▸ WORK INSTRUCTIONS: All lines before the one containing "Given: Save the match configuration", plus that line itself, are to be printed exactly as they appear below.

▸ Entries taken from a collection:
○ ○ ○ ○ ○ ○ ○
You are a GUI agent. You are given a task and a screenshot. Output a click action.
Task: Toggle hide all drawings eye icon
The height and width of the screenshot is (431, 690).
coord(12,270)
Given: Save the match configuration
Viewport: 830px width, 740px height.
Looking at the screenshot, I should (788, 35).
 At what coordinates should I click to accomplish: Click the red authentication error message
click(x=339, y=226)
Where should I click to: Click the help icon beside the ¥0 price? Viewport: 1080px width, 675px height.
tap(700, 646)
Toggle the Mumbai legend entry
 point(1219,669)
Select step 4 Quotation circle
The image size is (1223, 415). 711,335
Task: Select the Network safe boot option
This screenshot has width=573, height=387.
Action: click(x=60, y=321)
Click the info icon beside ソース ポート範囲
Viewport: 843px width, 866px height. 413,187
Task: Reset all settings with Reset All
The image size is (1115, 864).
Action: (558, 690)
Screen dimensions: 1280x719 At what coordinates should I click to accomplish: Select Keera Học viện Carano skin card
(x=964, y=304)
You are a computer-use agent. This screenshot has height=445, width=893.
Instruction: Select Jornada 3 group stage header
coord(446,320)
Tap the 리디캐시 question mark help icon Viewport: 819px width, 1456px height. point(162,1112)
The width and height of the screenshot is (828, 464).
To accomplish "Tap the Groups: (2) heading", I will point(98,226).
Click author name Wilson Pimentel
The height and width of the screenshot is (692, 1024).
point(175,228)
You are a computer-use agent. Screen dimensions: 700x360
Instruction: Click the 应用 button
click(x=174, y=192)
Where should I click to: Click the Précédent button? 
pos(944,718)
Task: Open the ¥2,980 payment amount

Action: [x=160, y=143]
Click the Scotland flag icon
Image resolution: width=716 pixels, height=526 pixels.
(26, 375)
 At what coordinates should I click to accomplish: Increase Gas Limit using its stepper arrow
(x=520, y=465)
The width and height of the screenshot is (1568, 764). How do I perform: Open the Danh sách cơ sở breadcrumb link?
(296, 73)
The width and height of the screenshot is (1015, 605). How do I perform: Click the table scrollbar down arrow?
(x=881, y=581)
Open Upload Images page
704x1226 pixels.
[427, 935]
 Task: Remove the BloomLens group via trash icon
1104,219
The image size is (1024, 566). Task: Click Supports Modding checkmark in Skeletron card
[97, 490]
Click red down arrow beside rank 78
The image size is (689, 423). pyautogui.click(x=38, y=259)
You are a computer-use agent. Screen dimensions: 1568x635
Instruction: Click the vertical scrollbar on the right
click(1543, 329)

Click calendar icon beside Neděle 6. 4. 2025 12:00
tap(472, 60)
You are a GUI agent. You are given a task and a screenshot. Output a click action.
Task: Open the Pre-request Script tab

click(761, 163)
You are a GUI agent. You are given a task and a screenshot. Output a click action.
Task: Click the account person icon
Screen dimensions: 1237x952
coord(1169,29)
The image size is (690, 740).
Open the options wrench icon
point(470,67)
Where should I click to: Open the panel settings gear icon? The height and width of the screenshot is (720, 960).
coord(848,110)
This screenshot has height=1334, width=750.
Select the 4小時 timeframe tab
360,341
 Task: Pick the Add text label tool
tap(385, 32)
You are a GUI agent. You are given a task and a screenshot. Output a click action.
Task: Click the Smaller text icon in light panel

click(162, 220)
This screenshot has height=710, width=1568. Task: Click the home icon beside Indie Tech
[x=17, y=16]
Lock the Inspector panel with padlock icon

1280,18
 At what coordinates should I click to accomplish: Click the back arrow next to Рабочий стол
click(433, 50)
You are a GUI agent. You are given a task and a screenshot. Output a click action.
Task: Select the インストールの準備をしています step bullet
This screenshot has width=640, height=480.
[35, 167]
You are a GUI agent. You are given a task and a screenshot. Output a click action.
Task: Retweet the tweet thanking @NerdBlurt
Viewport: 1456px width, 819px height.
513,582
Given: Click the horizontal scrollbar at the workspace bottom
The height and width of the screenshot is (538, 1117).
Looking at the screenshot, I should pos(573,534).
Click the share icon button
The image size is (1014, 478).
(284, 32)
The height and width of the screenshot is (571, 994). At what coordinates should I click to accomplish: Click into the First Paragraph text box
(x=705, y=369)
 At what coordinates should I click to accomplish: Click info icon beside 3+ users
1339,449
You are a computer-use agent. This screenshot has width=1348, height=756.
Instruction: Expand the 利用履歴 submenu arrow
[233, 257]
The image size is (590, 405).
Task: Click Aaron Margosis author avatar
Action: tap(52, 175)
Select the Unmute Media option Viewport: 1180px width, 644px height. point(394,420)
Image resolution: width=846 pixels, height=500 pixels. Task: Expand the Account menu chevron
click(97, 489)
○ ○ ○ ○ ○ ○ ○
▸ RESPONSE TO THIS TASK:
You are a GUI agent. You are given a task and a screenshot. Output a click action.
Task: Toggle hide all drawings eye icon
The height and width of the screenshot is (431, 690).
coord(12,270)
Given: Save the match configuration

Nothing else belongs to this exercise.